[Start]

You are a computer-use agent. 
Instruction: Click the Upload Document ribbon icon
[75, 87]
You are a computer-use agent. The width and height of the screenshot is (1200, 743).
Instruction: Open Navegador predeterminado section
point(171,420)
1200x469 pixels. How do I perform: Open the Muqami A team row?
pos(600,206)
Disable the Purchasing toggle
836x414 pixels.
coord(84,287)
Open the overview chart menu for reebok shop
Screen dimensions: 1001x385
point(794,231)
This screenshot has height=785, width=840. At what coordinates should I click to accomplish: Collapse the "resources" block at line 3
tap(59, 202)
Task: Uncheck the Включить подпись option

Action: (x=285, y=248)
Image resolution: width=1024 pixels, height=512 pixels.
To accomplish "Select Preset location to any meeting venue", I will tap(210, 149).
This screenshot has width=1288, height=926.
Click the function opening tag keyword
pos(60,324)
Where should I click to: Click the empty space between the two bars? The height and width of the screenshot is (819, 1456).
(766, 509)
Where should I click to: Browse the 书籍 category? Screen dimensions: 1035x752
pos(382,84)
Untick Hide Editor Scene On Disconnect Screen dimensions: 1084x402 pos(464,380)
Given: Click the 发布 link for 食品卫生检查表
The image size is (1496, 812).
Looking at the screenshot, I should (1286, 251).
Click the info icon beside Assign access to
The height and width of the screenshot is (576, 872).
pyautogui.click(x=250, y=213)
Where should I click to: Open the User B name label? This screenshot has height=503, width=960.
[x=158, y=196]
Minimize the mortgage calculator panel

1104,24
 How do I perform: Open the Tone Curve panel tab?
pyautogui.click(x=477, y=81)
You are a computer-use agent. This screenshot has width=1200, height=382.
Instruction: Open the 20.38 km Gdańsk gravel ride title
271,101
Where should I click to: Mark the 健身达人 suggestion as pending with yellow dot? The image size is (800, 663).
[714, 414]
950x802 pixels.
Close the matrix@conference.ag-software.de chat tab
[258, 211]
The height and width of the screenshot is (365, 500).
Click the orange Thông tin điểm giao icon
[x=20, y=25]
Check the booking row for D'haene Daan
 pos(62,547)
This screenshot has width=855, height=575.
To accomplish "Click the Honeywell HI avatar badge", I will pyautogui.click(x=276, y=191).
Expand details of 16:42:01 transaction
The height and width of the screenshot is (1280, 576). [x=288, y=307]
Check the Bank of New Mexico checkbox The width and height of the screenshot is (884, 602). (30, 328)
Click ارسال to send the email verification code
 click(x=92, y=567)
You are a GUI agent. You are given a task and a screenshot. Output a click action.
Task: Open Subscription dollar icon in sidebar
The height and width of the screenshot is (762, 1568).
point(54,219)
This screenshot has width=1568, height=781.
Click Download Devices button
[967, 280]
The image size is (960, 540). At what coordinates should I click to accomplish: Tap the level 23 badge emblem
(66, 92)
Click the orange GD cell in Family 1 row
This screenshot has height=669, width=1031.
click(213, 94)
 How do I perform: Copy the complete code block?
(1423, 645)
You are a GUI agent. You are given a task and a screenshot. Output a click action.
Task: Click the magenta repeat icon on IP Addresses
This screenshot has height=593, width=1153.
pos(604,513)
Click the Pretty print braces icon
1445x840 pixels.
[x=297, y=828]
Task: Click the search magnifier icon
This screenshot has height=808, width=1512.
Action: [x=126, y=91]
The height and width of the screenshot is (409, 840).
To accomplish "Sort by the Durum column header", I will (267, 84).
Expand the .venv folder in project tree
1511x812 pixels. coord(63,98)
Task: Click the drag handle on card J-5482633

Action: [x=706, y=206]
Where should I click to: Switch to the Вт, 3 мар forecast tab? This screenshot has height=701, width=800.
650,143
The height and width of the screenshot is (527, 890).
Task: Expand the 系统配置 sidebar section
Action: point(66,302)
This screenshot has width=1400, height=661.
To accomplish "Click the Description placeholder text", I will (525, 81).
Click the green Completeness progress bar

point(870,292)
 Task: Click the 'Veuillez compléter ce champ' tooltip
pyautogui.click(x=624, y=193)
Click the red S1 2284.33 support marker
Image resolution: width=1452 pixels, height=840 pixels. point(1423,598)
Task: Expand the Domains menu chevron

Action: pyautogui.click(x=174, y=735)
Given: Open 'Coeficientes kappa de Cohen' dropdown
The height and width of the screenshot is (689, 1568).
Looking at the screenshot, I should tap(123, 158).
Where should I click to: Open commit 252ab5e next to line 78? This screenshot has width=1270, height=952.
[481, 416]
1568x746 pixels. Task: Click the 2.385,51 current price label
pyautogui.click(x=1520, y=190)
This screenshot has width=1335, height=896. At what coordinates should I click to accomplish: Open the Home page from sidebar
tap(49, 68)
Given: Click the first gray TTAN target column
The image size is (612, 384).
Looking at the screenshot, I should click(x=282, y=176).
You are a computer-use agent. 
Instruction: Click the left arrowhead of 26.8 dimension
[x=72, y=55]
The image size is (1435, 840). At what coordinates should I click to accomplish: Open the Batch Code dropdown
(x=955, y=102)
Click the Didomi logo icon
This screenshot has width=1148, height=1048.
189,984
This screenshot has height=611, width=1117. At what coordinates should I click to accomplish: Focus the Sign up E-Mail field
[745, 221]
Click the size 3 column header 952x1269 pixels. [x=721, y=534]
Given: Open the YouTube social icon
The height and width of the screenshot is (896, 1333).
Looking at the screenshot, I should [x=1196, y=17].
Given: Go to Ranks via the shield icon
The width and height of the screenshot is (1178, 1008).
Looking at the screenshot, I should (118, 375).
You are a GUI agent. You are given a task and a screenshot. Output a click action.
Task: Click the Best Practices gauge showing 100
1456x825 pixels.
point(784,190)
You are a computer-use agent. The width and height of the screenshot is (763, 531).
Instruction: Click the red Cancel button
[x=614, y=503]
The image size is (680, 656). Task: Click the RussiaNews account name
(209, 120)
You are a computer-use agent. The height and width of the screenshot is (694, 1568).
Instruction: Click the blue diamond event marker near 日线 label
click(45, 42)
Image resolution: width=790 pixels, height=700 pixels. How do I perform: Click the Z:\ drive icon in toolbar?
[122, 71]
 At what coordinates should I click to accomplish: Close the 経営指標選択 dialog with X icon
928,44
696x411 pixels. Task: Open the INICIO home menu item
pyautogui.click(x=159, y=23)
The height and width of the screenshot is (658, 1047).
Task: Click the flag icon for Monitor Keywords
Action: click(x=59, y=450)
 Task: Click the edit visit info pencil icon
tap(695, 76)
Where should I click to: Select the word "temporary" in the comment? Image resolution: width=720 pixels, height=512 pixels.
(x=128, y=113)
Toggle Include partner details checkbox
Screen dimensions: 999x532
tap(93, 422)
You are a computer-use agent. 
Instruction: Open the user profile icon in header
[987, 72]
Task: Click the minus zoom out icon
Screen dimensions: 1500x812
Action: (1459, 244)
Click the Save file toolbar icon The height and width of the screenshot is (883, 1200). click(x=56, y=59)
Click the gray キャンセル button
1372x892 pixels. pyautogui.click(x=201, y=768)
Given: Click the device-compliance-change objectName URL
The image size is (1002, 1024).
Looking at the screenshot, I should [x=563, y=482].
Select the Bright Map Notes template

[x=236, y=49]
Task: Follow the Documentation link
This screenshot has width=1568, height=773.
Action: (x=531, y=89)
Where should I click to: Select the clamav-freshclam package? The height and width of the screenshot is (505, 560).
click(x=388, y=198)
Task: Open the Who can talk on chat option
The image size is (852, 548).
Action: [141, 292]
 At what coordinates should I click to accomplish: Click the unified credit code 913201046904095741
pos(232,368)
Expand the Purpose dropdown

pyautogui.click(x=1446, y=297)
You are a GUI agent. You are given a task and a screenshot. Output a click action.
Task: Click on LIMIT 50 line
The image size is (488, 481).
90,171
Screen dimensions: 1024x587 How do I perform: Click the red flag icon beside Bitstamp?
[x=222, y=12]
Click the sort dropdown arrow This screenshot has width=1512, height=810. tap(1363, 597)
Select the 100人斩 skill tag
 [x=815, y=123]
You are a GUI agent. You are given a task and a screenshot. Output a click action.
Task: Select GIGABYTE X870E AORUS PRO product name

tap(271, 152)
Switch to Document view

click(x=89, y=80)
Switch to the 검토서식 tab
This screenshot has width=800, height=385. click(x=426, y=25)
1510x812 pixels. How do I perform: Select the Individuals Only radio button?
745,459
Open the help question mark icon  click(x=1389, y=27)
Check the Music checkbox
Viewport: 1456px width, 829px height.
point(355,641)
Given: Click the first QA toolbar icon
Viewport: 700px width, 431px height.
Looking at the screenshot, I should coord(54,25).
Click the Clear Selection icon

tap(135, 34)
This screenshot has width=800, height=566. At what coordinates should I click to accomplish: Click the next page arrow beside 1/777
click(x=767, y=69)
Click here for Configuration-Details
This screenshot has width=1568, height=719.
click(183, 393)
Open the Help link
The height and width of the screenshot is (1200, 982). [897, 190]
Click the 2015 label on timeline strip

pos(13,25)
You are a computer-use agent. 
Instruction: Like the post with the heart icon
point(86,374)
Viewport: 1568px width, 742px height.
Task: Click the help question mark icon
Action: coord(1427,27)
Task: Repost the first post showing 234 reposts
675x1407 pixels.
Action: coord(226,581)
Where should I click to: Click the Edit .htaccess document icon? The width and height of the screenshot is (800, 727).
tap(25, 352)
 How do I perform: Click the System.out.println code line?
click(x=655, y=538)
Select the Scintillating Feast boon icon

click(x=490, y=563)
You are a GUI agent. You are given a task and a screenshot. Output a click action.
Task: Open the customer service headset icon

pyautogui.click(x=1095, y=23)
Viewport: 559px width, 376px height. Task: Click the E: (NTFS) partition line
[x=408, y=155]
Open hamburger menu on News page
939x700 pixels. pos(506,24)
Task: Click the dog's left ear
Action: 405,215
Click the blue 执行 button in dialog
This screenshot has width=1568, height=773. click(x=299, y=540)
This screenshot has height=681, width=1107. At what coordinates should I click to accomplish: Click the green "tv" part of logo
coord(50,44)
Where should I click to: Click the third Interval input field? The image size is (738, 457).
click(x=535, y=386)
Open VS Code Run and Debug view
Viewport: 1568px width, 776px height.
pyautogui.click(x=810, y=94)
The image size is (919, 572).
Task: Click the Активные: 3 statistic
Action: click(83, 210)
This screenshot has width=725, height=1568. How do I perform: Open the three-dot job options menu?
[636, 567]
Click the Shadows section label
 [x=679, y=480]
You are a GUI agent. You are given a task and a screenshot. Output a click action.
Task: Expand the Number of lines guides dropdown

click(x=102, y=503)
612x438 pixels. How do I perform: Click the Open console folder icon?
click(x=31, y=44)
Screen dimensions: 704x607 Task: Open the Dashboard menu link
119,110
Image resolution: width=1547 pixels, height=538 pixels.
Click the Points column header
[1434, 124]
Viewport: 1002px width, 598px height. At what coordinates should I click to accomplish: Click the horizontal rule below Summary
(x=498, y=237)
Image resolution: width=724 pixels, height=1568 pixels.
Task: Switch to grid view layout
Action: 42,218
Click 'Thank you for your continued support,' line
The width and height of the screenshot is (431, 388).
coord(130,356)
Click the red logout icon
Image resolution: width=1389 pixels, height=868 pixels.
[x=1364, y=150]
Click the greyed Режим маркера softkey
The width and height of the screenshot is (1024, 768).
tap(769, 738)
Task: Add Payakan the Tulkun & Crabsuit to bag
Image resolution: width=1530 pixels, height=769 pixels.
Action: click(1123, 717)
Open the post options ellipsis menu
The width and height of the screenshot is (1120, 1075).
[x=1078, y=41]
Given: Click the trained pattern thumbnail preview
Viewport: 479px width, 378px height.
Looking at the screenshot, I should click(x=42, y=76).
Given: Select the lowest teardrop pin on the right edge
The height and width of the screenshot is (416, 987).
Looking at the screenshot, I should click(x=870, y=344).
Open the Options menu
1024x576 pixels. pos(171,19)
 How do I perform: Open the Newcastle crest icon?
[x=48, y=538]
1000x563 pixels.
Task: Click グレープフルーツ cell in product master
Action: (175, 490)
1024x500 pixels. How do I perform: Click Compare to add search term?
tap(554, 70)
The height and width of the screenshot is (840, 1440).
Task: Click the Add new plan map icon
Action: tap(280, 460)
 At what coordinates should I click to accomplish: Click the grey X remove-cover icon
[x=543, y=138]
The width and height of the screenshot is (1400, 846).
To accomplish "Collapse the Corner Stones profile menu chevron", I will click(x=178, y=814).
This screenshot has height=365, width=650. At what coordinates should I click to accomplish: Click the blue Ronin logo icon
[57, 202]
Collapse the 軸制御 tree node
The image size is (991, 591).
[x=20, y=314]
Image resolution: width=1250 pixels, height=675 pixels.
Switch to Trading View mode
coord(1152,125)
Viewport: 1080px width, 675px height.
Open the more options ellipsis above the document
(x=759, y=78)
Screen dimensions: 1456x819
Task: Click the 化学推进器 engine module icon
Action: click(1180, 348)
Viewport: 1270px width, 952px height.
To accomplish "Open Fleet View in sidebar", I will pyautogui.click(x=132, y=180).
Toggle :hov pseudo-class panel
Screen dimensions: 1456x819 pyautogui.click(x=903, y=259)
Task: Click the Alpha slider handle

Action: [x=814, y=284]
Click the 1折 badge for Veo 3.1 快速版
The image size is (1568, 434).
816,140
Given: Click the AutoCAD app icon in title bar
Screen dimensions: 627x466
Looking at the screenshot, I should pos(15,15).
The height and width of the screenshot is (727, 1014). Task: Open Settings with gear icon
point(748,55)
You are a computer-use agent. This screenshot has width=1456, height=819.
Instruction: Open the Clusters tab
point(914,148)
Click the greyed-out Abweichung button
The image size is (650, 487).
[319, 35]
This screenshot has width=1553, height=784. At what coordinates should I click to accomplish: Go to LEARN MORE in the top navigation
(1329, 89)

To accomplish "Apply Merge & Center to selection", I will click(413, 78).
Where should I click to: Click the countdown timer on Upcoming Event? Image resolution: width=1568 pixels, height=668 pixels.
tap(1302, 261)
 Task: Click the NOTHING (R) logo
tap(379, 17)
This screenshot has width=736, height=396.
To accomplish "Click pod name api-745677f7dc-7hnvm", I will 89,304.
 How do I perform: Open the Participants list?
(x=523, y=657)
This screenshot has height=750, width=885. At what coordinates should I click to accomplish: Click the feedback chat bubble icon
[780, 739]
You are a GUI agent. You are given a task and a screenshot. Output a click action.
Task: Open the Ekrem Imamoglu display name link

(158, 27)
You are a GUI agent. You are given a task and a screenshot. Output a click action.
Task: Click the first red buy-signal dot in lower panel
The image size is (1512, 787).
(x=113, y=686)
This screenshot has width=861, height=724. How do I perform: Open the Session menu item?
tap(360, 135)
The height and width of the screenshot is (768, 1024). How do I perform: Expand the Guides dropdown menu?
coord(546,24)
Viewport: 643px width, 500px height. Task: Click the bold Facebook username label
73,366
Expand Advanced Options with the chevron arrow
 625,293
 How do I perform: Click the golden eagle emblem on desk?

[End]

Repeat the lines exactly as they appear, starting with the line that contains "The height and width of the screenshot is (768, 1024)." and going down through the last line of the records.

The height and width of the screenshot is (768, 1024). How do I perform: Expand the Guides dropdown menu?
coord(546,24)
Viewport: 643px width, 500px height. Task: Click the bold Facebook username label
73,366
Expand Advanced Options with the chevron arrow
 625,293
 How do I perform: Click the golden eagle emblem on desk?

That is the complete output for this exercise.